A Voice for the Community

As a gay man, Alfonso said he didn’t have many people he could identify with while growing up in a rural, conservative area of Louisiana. Even with all the challenges he faced as a gay man, he recognizes he has a certain amount of privilege that others in the LGBTQ+ community don’t have. He wants to use that privilege to give back and help those whose voices aren’t heard.

“As a cisgender white person, I'm basically accepted in every environment I walk in. I couldn't imagine what it's like to walk into an environment where I'm overtly discriminated against every single time and the toll it takes on your mental health long-term.”
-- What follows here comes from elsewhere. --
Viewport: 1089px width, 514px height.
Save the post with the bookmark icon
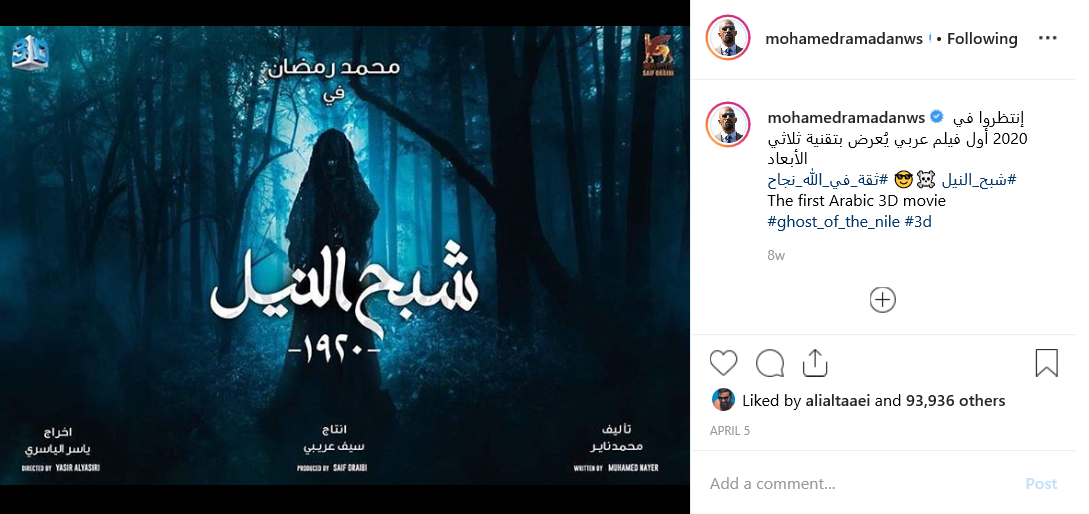click(1046, 363)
This desire to give back and to lend a voice to others in the community drives Alfonso’s advocacy work. He currently is the legislative chair of the North Carolina section of the American College of Obstetricians and Gynecologists (ACOG). He also is part of North Carolina OB-GYN Society's Legislative Committee. In his role with the ACOG, Alfonso talks with elected officials, both on the state and the federal levels, making them aware of issues affecting OB-GYN patients, including maternal mortality, gender equity, and abortion access.

“I am involved in helping the state section of our national organization combat bad policy that the legislature is introducing as well as promoting good legislation,” he said.

He said because some legislators are introducing bills that negatively affect the health care of LBGTQ+ patients, he makes a point to share stories of patients and families whose lives have been changed by gender-affirming care. He tells the legislators of the smiles on his patient’s faces and the relief they feel. His patients will tell him things such as: “I've been trying to access this care for years and have not been able to receive it. Now I feel like my true self.”

Helping Learners

Alfonso is the faculty sponsor and a mentor for the Duke House Staff Association for Sexual and Gender Minorities. The affinity group offers support and networking opportunities for residents at Duke who identify as LGBTQ+.

In his role as the faculty sponsor, Alfonso offers members of the resident-run group advice on navigating their way through training as an LGBTQ+ individual and the challenges they may face. “Anybody in the group can reach out to me with questions about: ‘How do I deal with a certain situation because I'm queer identifying? How do I look for jobs? Should I hide this information? Should I disclose this information? What do you recommend?’”

He hopes the group will next look for opportunities to partner with the medical student affinity group, DukeMed Pride, and provide mentorship for LGBTQ+ medical students.